When the problem started, I dealt with it simply by stopping. If it started to hurt, I cut my run short for the day. Then, as time went on, and the problem didn't get any better, I started taking more days off between runs. I started cross training on my bike--no forceful pedal mashing, but just spinning, some errands, etc... I also walked and hiked a little. Walking, hiking, biking... None of that caused any problems. But running... That remained a problem.
I went to see a physician, and got a Methylprednisone Pack, and tried to beat down the inflammation with a combination of Methylprednisone and maximum anti-inflammatory doses of NSAIDS, while Resting, Icing, wearing compression socks, and keeping the foot elevated (R.I.C.E) for a week. That seemed to help. They also referred me to a sports physical therapy clinic that specializes in rehabilitation from sports injuries. I had high hopes I would learn something new from this.

· · · · ·

--- ASSIGNMENT 1 ---
Name every activity that the injury account says caused no problems.
--- ASSIGNMENT 2 ---
Substitute "doctor" for "physician" in the injury account and write out the passage starting at "I went to see" and ending at "new from this.".
None of the records is needed for this.

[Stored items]
· · · · ·

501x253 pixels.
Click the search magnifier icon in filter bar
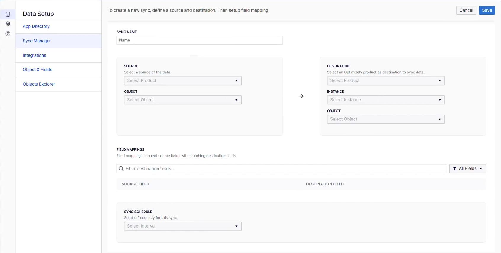coord(121,169)
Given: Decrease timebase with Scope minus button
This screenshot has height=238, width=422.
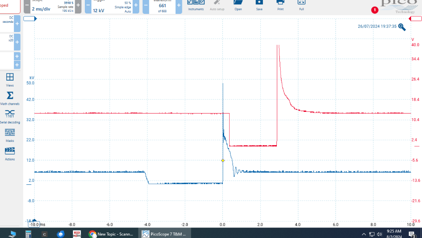Looking at the screenshot, I should point(27,6).
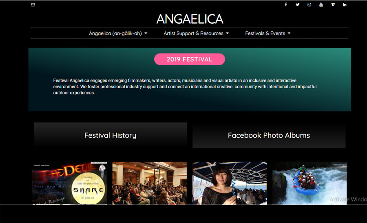Click the pink 2019 FESTIVAL button

coord(190,59)
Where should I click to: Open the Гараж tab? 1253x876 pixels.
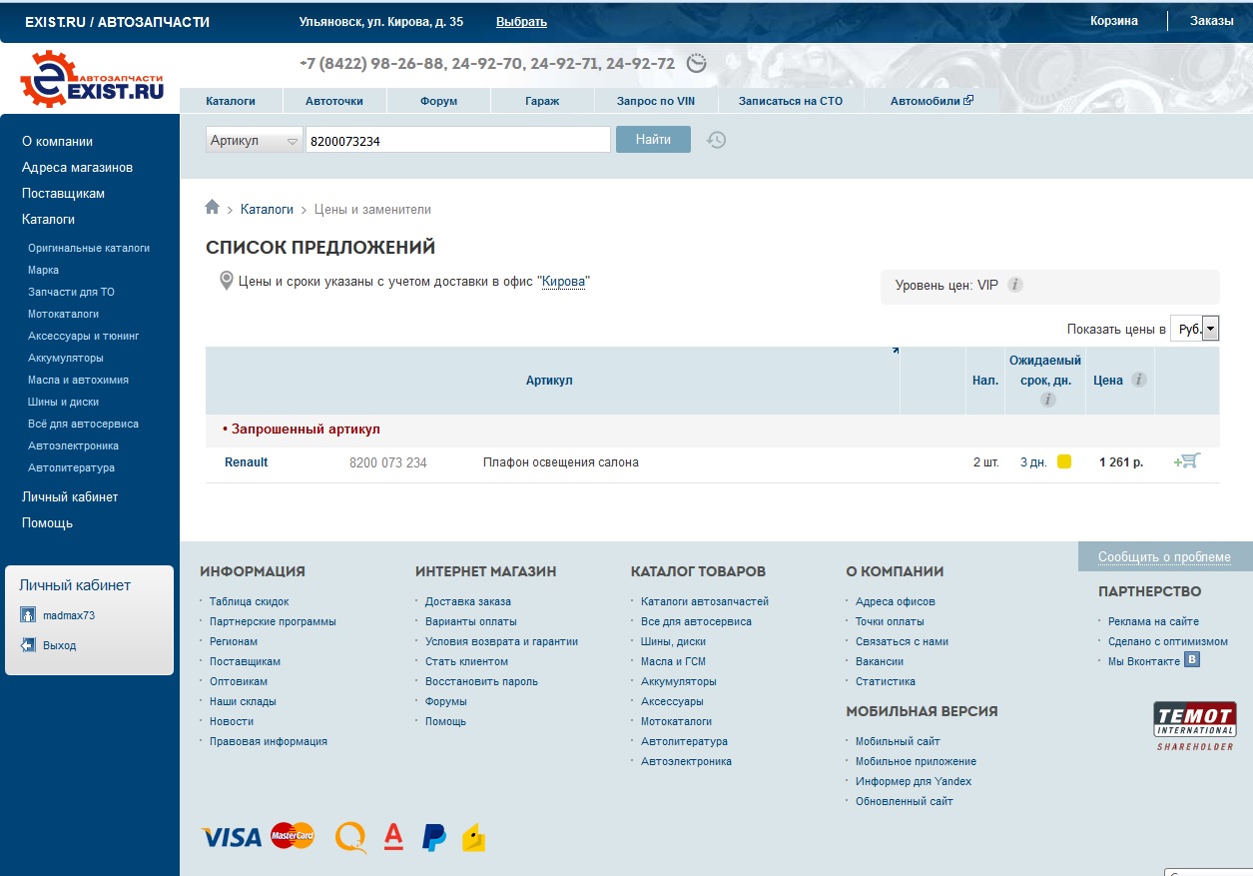[542, 101]
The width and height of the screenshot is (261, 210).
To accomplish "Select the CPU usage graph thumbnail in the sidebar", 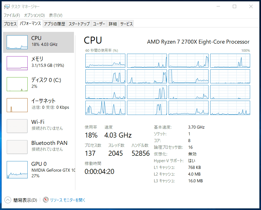I will [17, 42].
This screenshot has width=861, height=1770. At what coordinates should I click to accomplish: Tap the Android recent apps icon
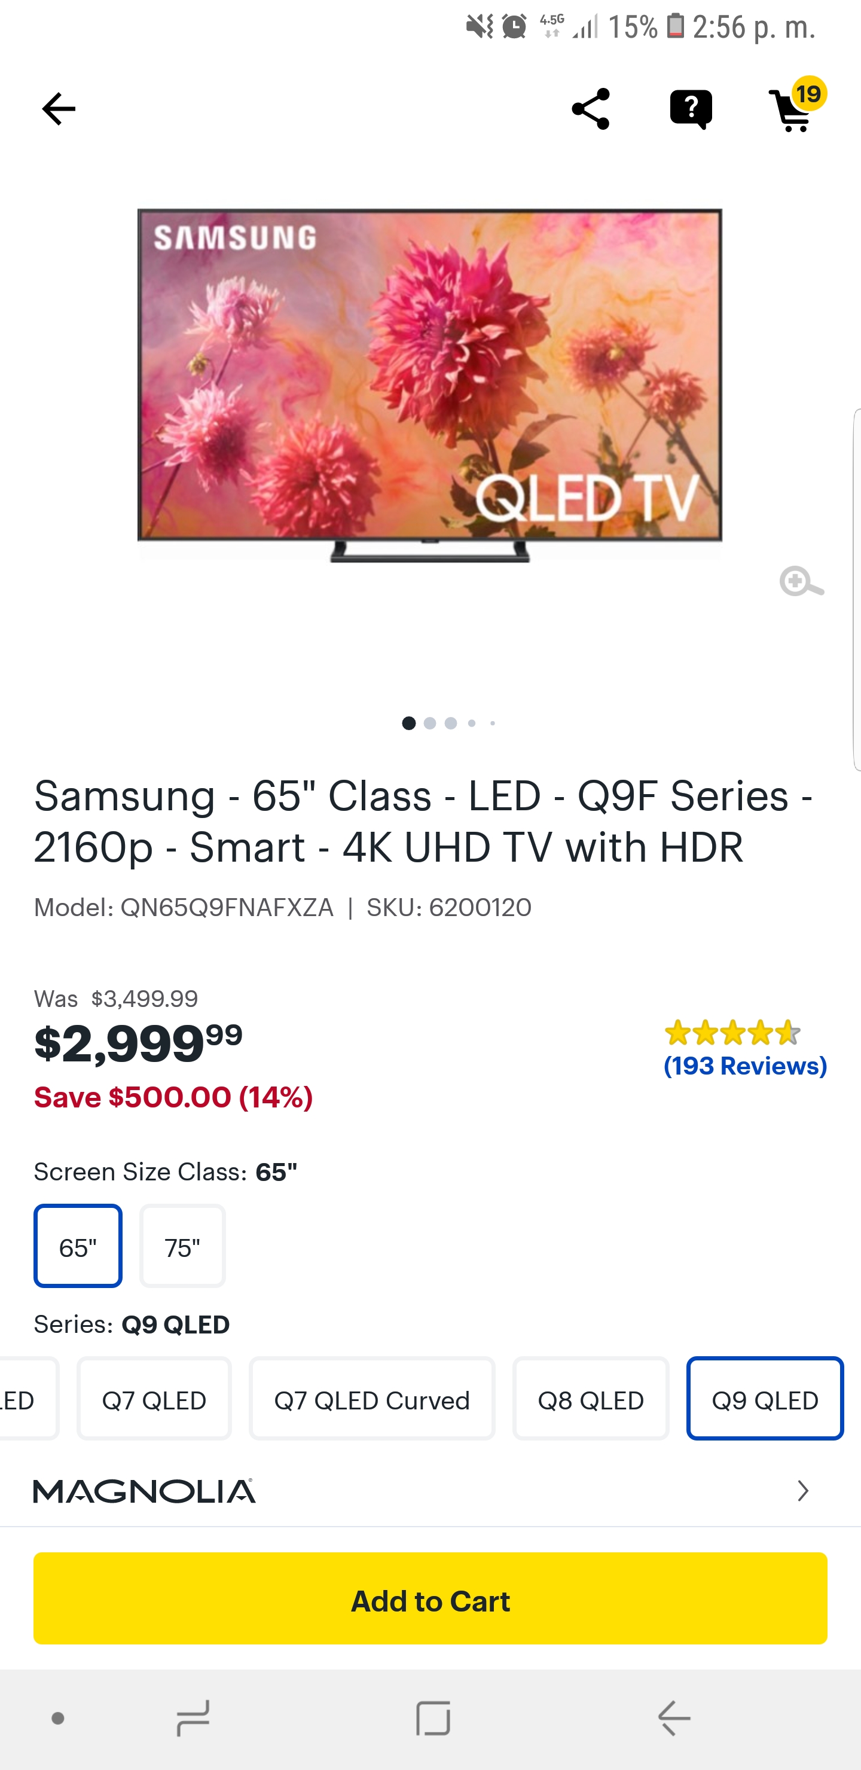(x=193, y=1718)

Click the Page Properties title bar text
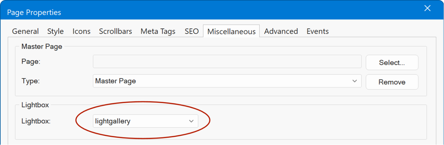coord(34,12)
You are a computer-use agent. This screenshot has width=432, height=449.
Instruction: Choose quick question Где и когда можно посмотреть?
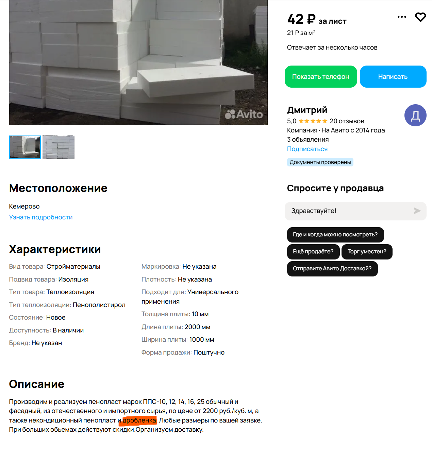tap(335, 235)
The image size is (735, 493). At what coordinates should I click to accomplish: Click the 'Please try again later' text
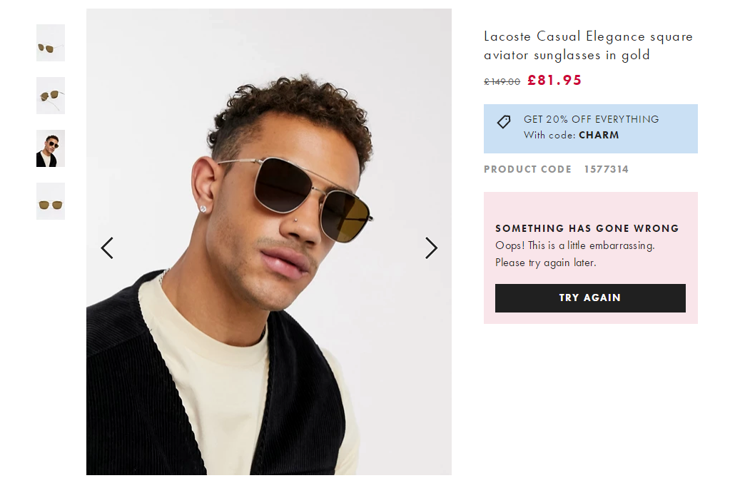545,263
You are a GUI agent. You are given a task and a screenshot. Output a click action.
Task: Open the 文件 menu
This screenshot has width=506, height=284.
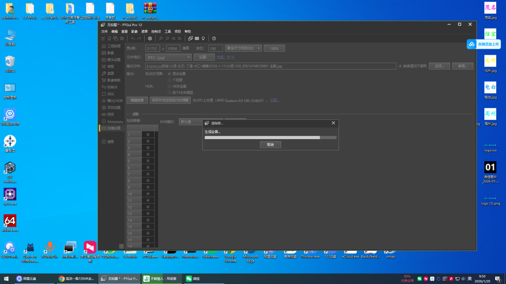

· · · · ·

--- WRITTEN RESPONSE 1 ---
Walking, hiking, and biking.

--- WRITTEN RESPONSE 2 ---
I went to see a doctor, and got a Methylprednisone Pack, and tried to beat down the inflammation with a combination of Methylprednisone and maximum anti-inflammatory doses of NSAIDS, while Resting, Icing, wearing compression socks, and keeping the foot elevated (R.I.C.E) for a week. That seemed to help. They also referred me to a sports physical therapy clinic that specializes in rehabilitation from sports injuries. I had high hopes I would learn something new from this.